_TASK PROMPT_
Your response should contain exactly the lines running from the one with "Image resolution: width=839" to the end of the data below, both included, and no pictures.
=== RECORD EXCERPTS ===
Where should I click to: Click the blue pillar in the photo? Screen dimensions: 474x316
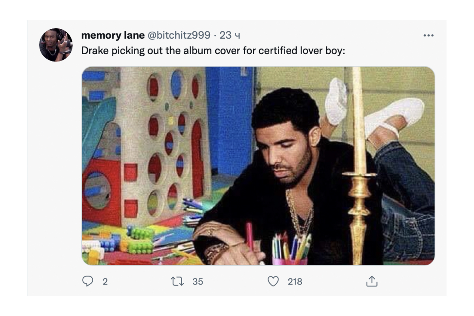[x=230, y=119]
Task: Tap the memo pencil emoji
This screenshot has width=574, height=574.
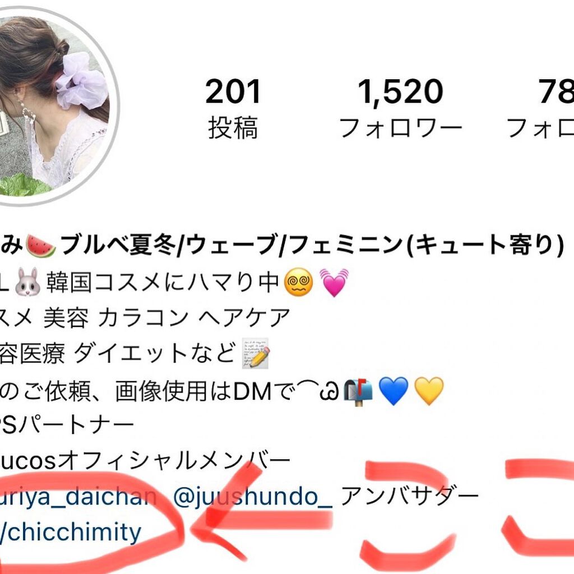Action: pyautogui.click(x=256, y=353)
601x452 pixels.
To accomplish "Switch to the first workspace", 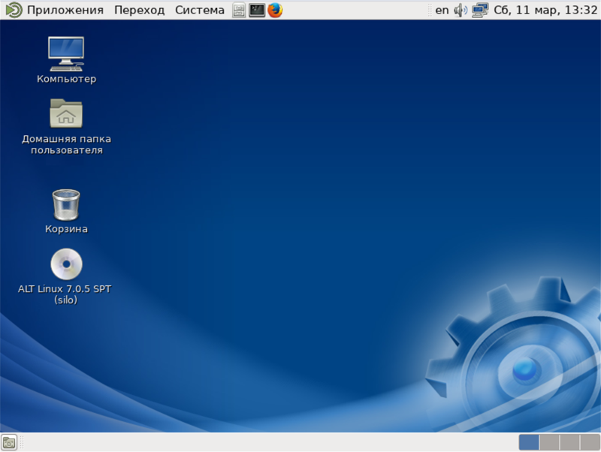I will coord(529,442).
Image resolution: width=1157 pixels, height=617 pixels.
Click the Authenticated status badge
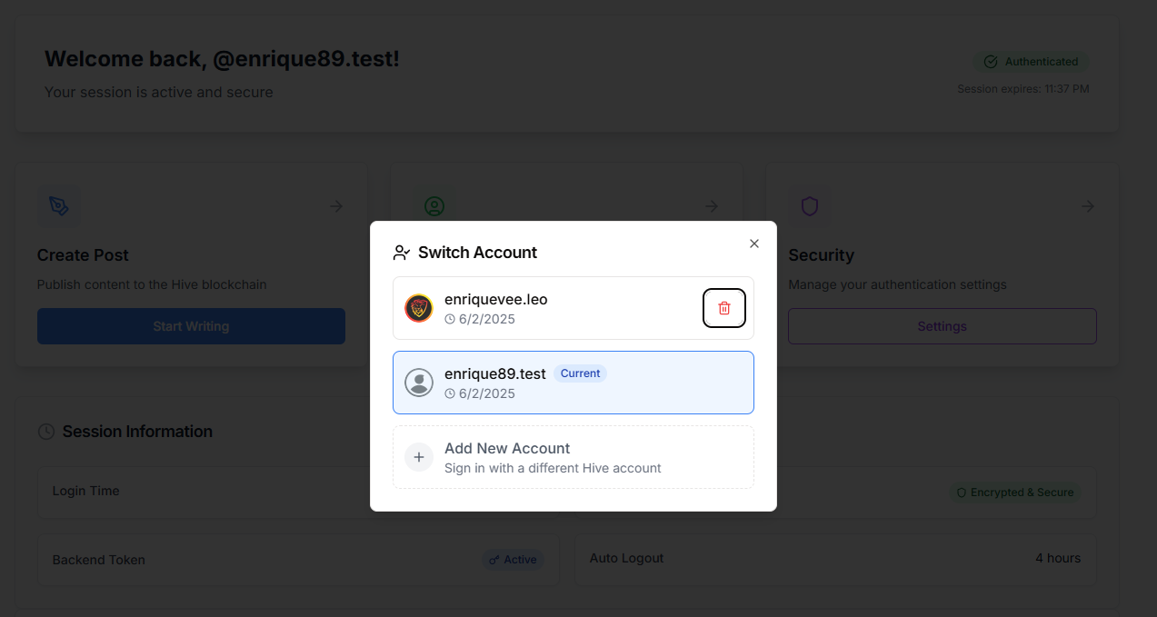point(1032,62)
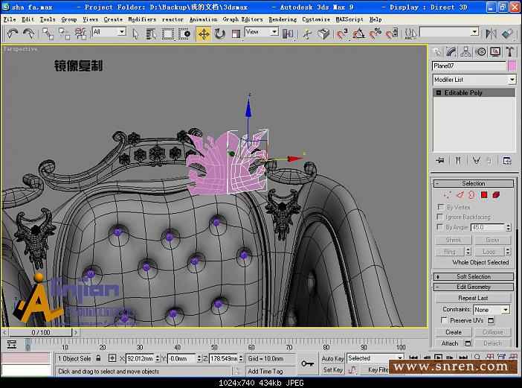Click the Undo arrow icon
522x388 pixels.
click(13, 34)
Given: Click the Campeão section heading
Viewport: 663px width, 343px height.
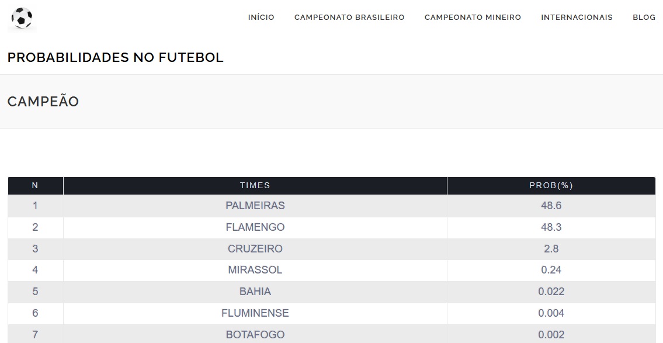Looking at the screenshot, I should 43,102.
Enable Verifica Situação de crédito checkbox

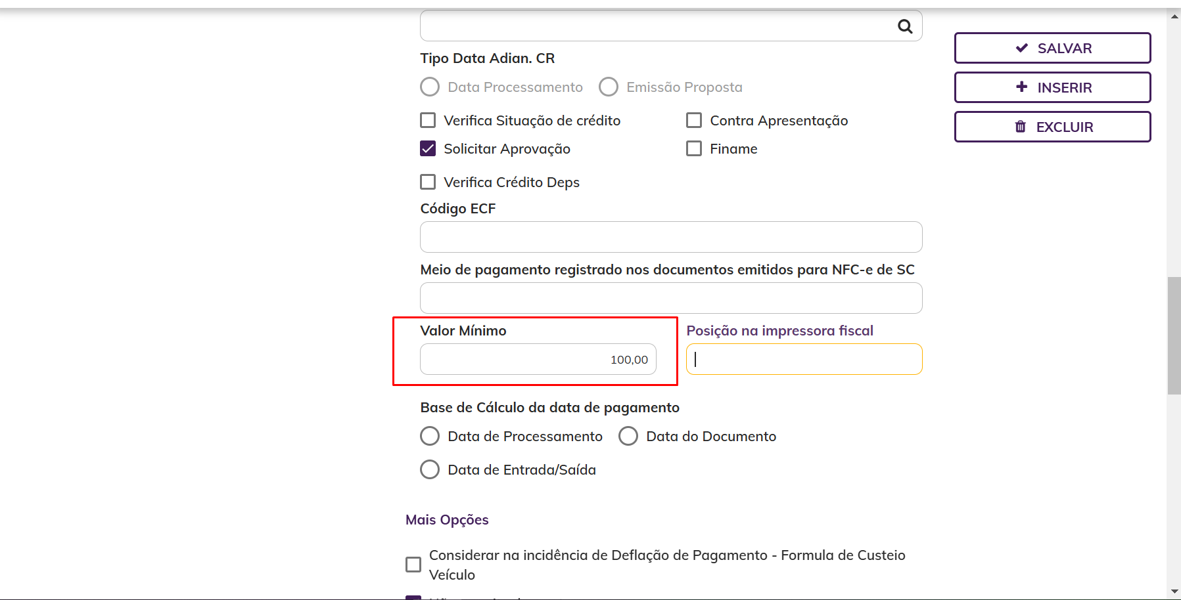point(428,120)
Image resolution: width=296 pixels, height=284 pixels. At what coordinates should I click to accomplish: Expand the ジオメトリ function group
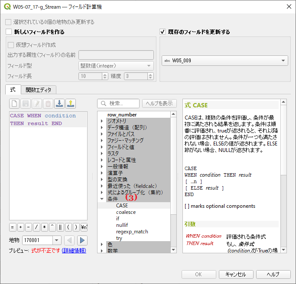tap(102, 121)
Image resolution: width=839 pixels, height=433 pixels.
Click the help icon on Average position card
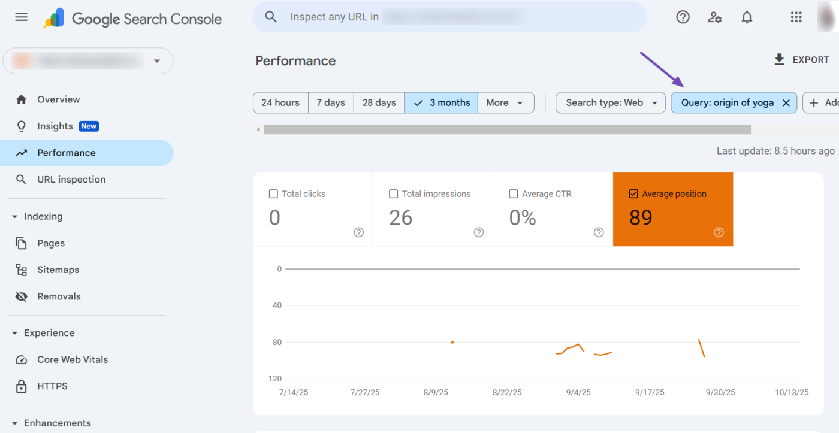(x=719, y=232)
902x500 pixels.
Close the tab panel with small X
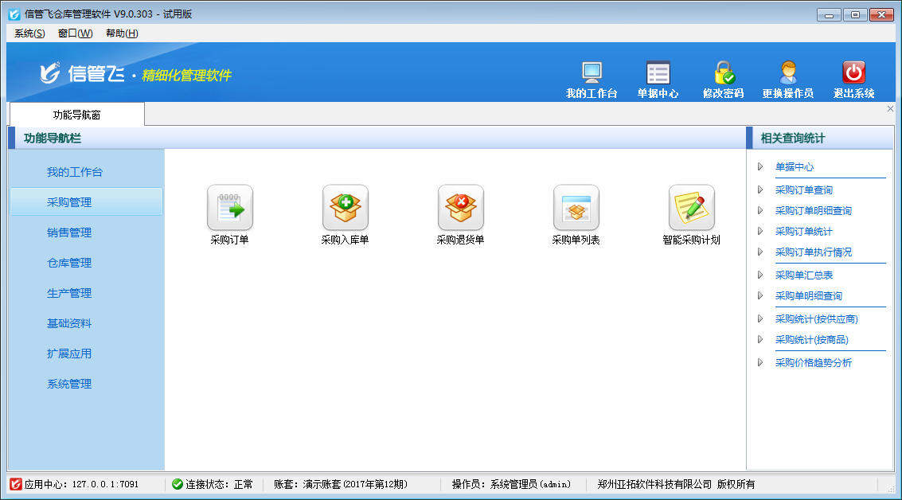(890, 109)
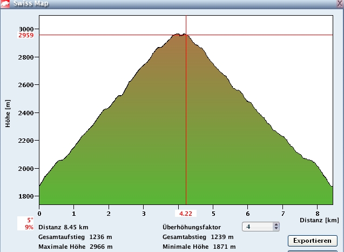Viewport: 344px width, 252px height.
Task: Click the red 4.22 distance marker label
Action: click(186, 213)
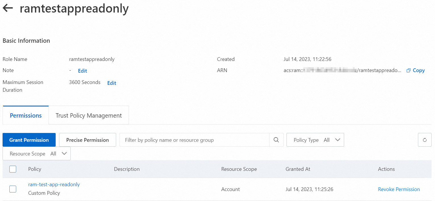This screenshot has height=201, width=435.
Task: Click the search magnifier icon
Action: (276, 140)
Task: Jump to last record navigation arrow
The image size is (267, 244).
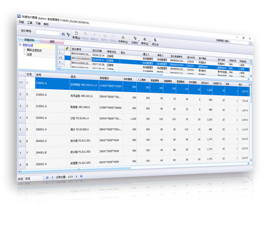Action: 81,176
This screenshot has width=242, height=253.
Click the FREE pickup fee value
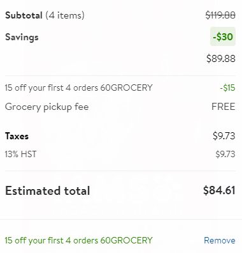[224, 107]
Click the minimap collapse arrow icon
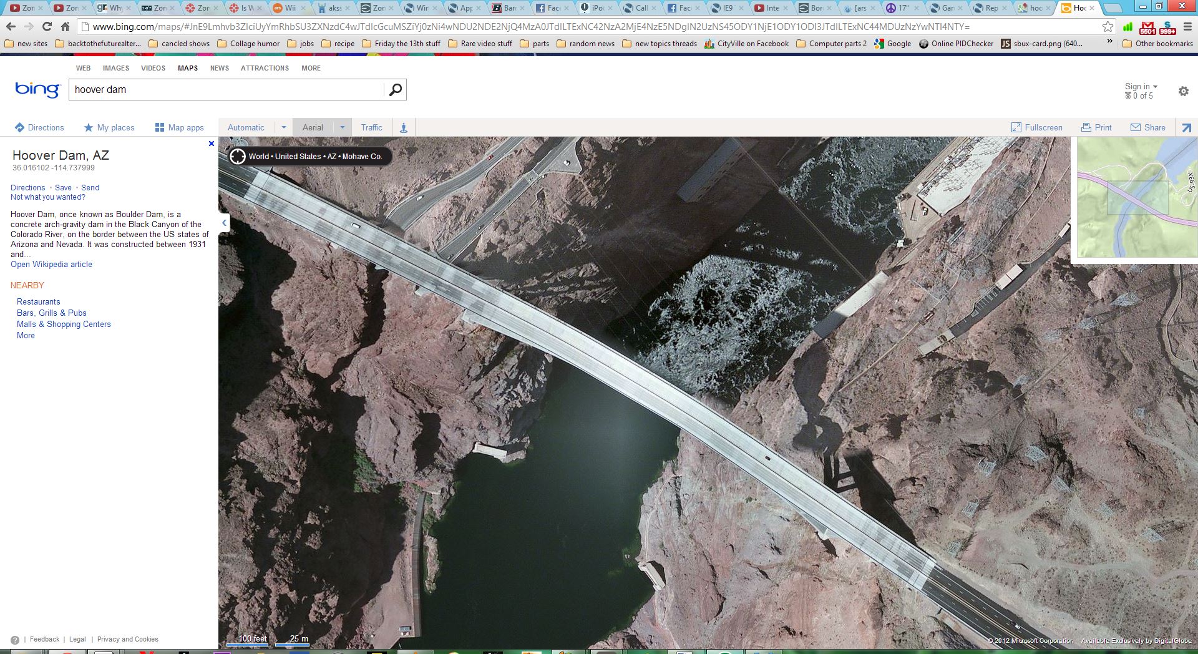The width and height of the screenshot is (1198, 654). (x=1186, y=128)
===
_YOUR SOLUTION_
Image resolution: width=839 pixels, height=433 pixels.
Click the help icon on Average position card
(x=719, y=232)
902x500 pixels.
Close the tab panel with small X
(890, 109)
Viewport: 344px width, 252px height.
Task: Click the red 4.22 distance marker label
Action: click(186, 213)
This screenshot has height=201, width=435.
Task: Click the search magnifier icon
Action: (276, 140)
Task: Jump to last record navigation arrow
The image size is (267, 244).
Action: 81,176
This screenshot has width=242, height=253.
Click the FREE pickup fee value
[224, 107]
Click the minimap collapse arrow icon
The width and height of the screenshot is (1198, 654). (x=1186, y=128)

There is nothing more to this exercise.